(WORK ITEM):
Copy the lines below that contain "accomplish".

[Opening DATA RECORDS section]

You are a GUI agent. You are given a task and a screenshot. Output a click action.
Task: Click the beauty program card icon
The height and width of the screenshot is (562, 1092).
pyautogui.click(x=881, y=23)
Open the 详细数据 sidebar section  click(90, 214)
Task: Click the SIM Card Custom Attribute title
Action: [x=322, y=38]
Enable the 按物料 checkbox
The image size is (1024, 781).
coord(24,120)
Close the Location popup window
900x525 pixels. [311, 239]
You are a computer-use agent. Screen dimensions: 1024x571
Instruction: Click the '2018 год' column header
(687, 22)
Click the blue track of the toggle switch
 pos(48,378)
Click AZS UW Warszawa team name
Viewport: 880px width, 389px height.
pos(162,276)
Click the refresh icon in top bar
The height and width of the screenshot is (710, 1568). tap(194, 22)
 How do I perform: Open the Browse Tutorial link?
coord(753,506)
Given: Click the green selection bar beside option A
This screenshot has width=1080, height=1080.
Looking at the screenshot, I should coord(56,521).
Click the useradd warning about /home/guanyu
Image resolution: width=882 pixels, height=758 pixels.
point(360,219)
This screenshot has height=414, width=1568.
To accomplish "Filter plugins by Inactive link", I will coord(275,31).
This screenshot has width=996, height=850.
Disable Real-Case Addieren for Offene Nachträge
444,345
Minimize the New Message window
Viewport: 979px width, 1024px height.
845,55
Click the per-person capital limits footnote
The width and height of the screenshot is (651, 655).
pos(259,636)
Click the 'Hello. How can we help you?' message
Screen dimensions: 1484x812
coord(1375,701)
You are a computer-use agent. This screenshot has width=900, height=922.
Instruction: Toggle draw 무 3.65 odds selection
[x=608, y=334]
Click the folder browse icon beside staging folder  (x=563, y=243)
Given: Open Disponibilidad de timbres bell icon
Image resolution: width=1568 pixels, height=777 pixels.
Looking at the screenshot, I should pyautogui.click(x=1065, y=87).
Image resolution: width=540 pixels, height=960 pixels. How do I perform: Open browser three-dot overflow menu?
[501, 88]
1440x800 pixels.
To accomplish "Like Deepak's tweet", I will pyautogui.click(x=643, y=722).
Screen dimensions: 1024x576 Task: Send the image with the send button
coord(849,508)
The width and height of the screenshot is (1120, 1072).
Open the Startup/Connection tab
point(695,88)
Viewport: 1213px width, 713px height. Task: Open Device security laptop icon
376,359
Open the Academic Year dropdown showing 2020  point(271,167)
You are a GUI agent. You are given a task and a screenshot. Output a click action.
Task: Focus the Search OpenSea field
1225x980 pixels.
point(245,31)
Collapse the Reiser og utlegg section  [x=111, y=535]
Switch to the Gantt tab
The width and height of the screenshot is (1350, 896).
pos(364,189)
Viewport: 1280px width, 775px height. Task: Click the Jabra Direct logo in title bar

[Closing DATA RECORDS section]

(RESULT FOR THIS EXERCISE):
To accomplish "Filter plugins by Inactive link", I will coord(275,31).
To accomplish "Like Deepak's tweet", I will pyautogui.click(x=643, y=722).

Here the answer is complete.